Bisher haben Ärzte ohne Grenzen über 65.000 schiffbrüchige Menschen versorgen können, täglich erhöht sich diese Zahl. Die politisch im europäischen Konsens formulierten Ziele, Fluchtursachen zu beheben und Schlepperbanden zu bekämpfen, würden von den Regierungen jedoch nicht konsequent genug verfolgt: „Die Verantwortung liegt bei den staatlichen Akteuren, diese Verantwortung wird aber oft genug nicht wahrgenommen. Oberstes Ziel sollte sein, Leben zu retten und das Leid der Flüchtenden zu lindern. Hierzu gehören auch die Einrichtung legaler und sicherer Flucht- und Migrationswege sowie die Etablierung eines solidarischen europäischen Verteilungssystems.
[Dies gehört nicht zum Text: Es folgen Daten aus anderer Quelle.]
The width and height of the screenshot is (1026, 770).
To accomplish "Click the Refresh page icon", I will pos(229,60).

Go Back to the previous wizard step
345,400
Europa muss die unsichtbaren Mauern, die es um sich herum errichtet hat, abbauen und endlich mehr tun, um die humanitäre Krise der Flüchtlingsbewegungen zu bewältigen“, schloss Stöbe.
Bereits vor seinem öffentlichen Vortrag gab Tankred Stöbe für Medizinstudierende des 1. Semesters eine Lehrveranstaltung zum Thema „Vom Medizinstudium zum Auslandseinsatz: wie werde ich humanitärer Arzt?“ Ziel der Lehrveranstaltung war es, zunächst das Grundverständnis humanitärer Hilfe zu klären und zu erörtern, nach welchen Prinzipien sie funktioniert. Darüber hinaus ging es insbesondere um die Beantwortung der Fragen, wie ein Einsatz im Krisengebiet konkret aussieht, welche Voraussetzungen nötig sind und wie ich als Arzt mit fremden Kulturen und einer oft unter einfachsten Bedingungen zu praktizierenden Medizin umgehe und was es bedeutet, in unsicheren Ländern fern von Heimat und Familie zu arbeiten.
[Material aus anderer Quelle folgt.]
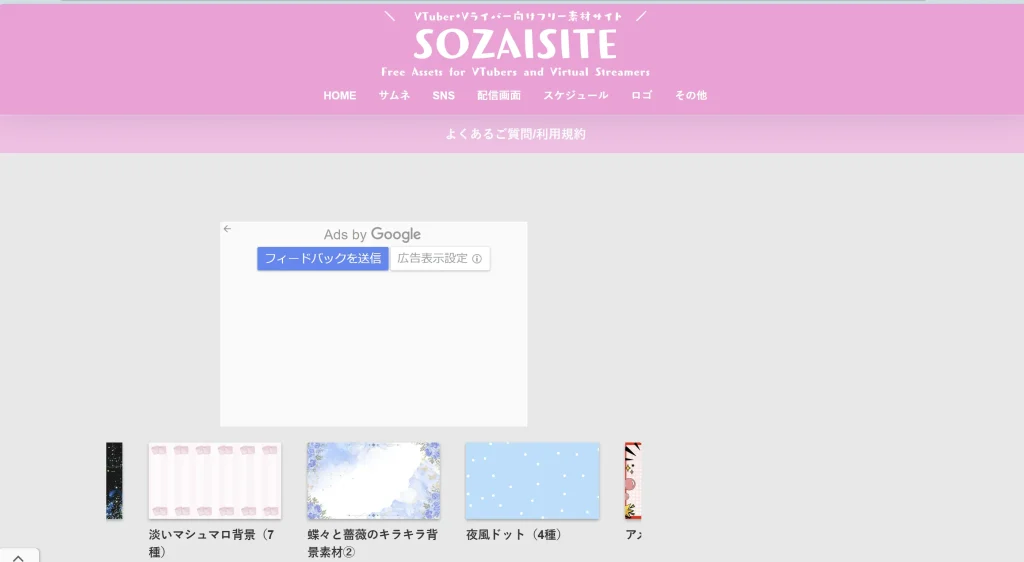Image resolution: width=1024 pixels, height=562 pixels.
Task: Open the HOME menu item
Action: (340, 96)
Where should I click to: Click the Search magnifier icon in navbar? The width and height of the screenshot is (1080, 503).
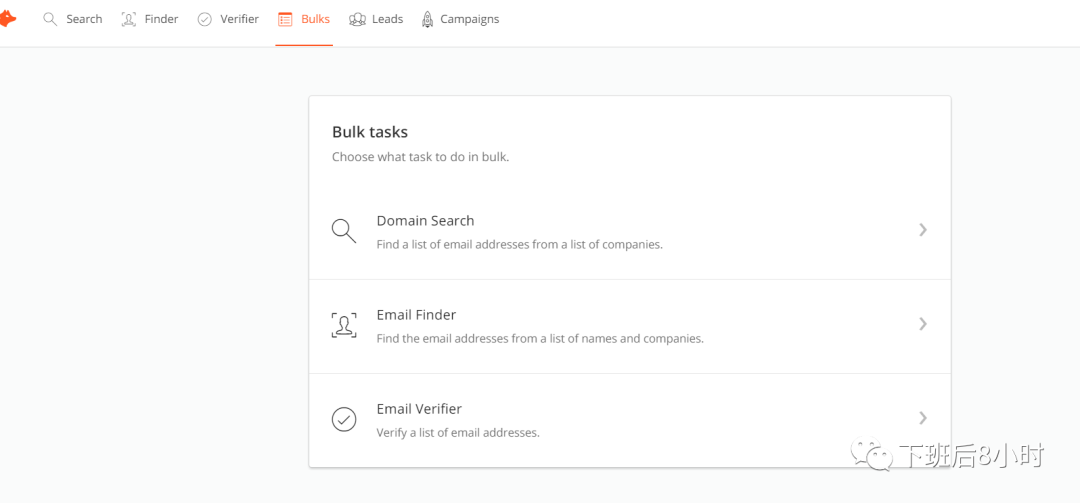pyautogui.click(x=50, y=19)
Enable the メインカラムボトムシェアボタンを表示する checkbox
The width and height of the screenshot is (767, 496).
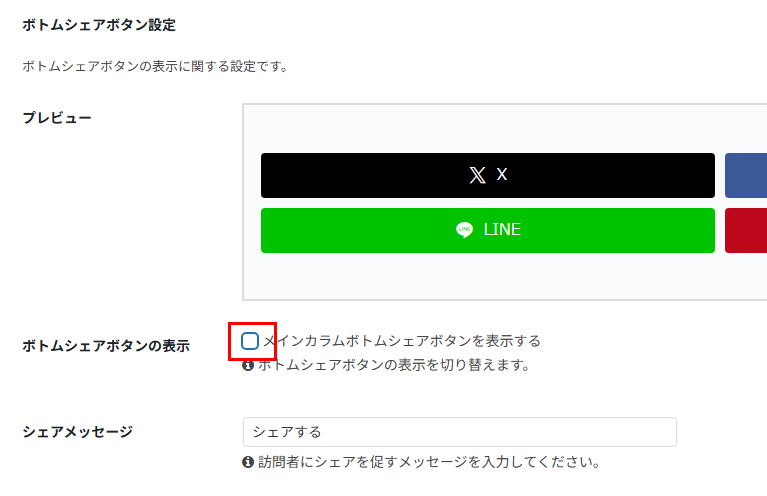point(250,342)

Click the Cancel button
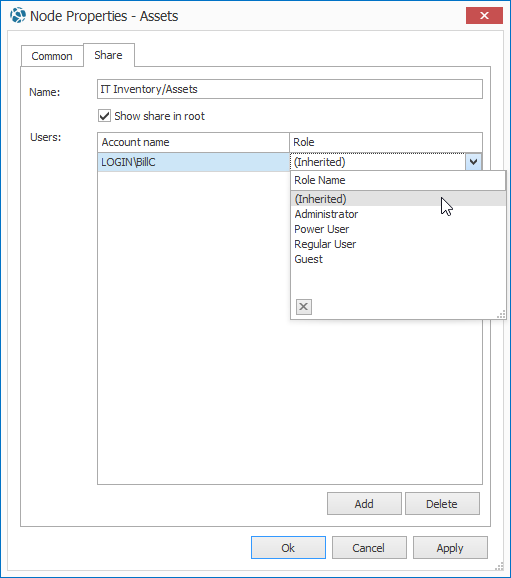[x=369, y=548]
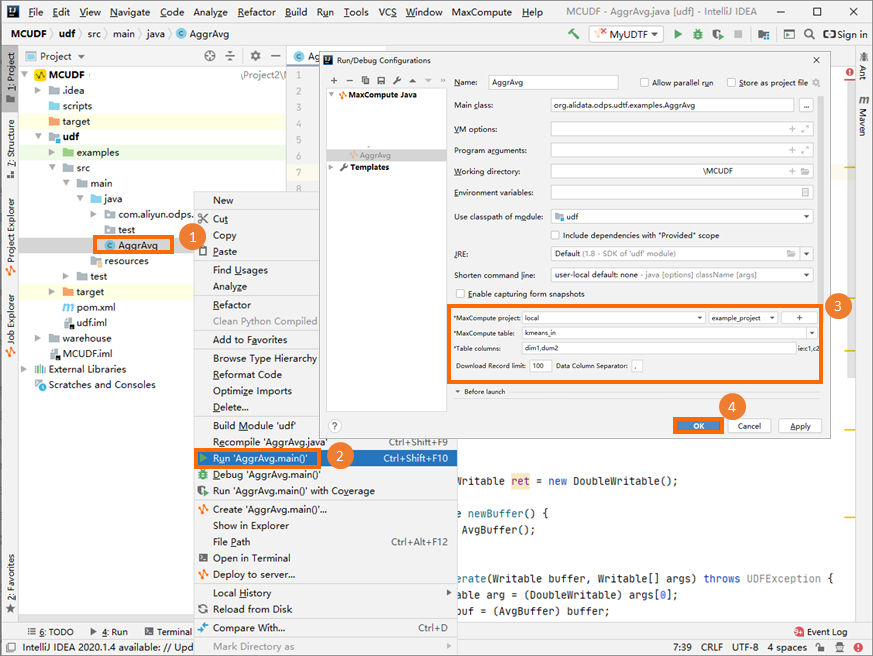
Task: Browse Working directory folder icon
Action: [x=805, y=171]
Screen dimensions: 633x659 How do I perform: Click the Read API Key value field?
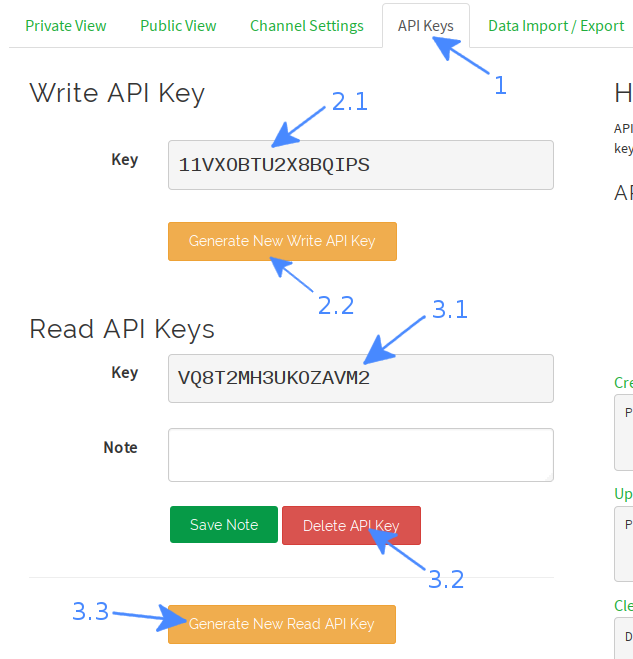pyautogui.click(x=361, y=378)
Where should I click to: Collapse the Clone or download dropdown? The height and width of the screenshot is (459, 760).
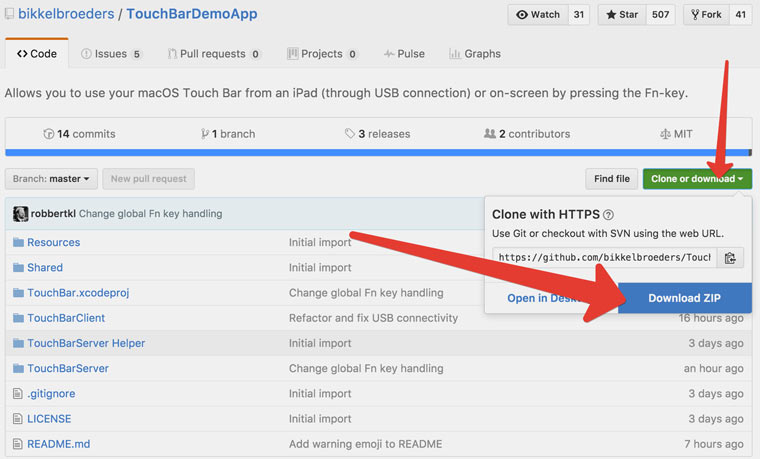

„Durch seine langjährige Arbeit bei Ärzte ohne Grenzen kann Tankred Stöbe authentische Eindrücke schildern und vielschichtige Hintergrundinformationen zur aktuellen medizinischen und politischen Lage der Menschen geben, die von Krieg, Zerstörung und Verfolgung bedroht sind. Am Beispiel von unterschiedlichen Einsätzen mit der Organisation Ärzte ohne Grenzen wurde anschaulich und erfahrbar, wie humanitäre Hilfe ganz praktisch vor Ort umgesetzt werden kann. Da in den vergangenen Jahren Studierende und Mitarbeiter sowohl der MHB als auch der Ruppiner Kliniken in unmittelbaren Kontakt mit geflüchteten Menschen gekommen sind und auch weiterhin kommen werden, sind solche Veranstaltungen mit einem Ausblick auf die zukünftige Entwicklung der betroffenen Krisenregionen für uns in vielerlei Hinsicht spannend und hilfreich. Wir freuen uns auf jeden Fall sehr, dass wir Tankred Stöbe für diese beiden Veranstaltungen hier in Neuruppin gewinnen konnten“, sagte Juri Habicht, Medizinstudent an der MHB und Mitorganisator der Veranstaltungen.
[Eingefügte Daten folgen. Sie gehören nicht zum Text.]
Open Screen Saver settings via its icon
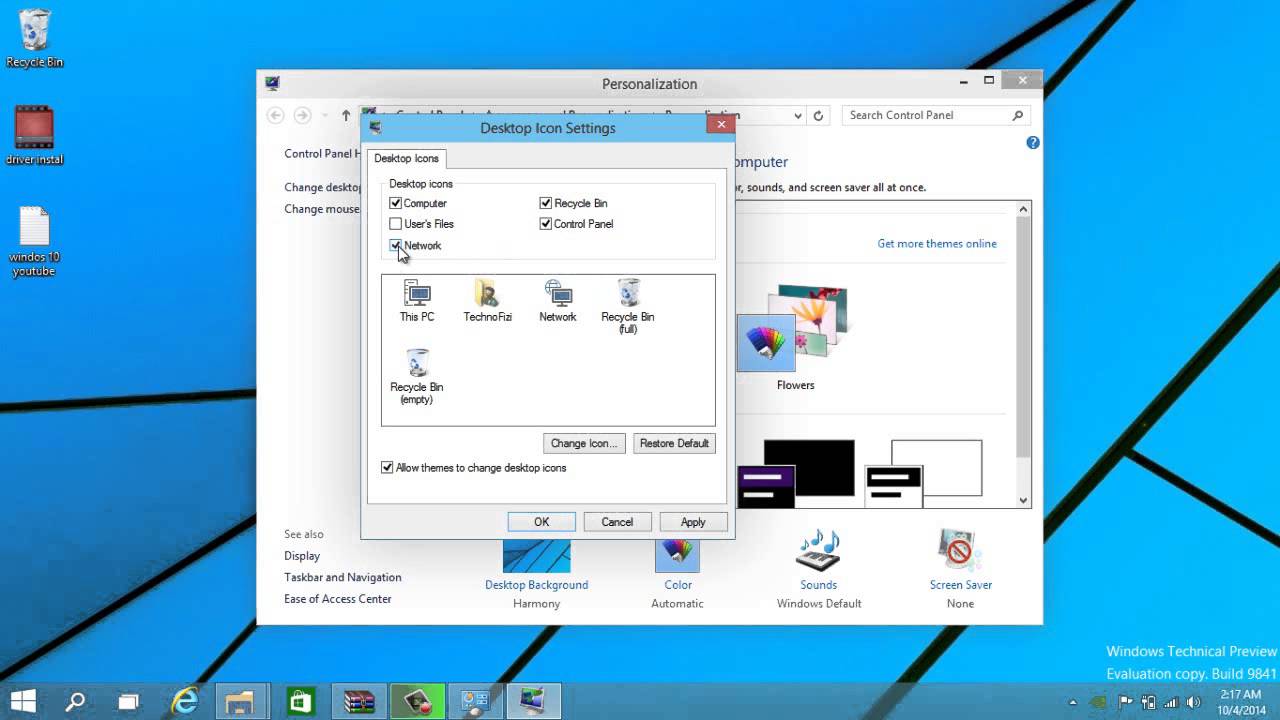 [960, 550]

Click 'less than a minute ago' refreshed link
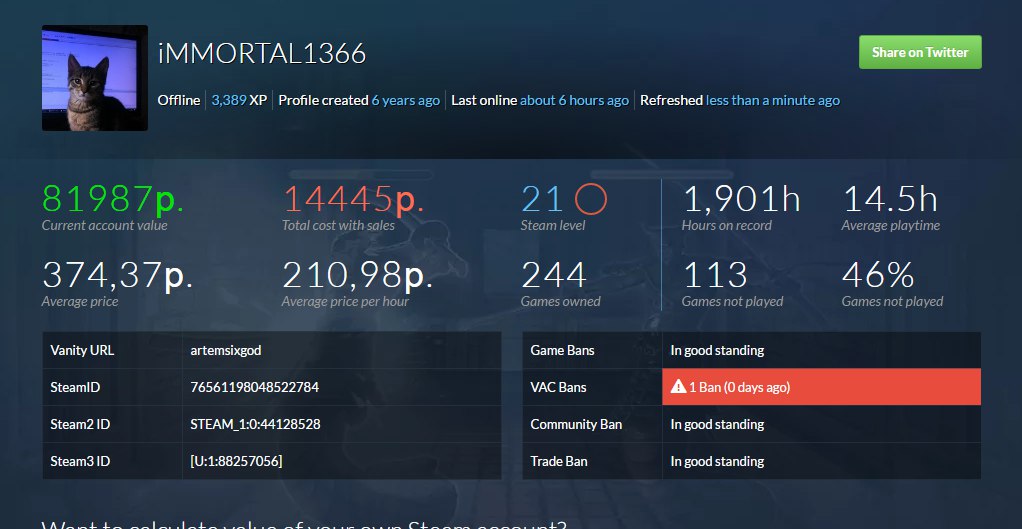pyautogui.click(x=772, y=100)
Tankred Stöbe studierte Medizin an den Universitäten in Greifswald und Witten. Bei Ärzten ohne Grenzen ist er seit mehr als fünfzehn Jahren aktiv und engagiert. Neben seiner klinischen Tätigkeit als Internist und Notfallmediziner ist er dort von 2007 bis 2015 als Präsident der deutschen Sektion tätig. Im Juni 2015 wird er auf der internationalen Vollversammlung von Médecins sans frontières in Barcelona in das höchste Entscheidungsgremium der Organisation, den Internationalen Vorstand, gewählt. Seit vielen Jahren leistet er in zahlreichen Katastrophen-, Krisen- und Konfliktgebieten vor allem in Asien und Afrika humanitäre Hilfe und riskiert dabei nicht selten sein eigenes Leben. 2016 wird er als herausragender „Arzt ohne Grenzen“ mit der Paracelsus-Medaille ausgezeichnet, die vom Präsidium des Deutschen Ärztetages regelmäßig verliehen wird und die heute als höchste Auszeichnung der deutschen Ärzteschaft gilt.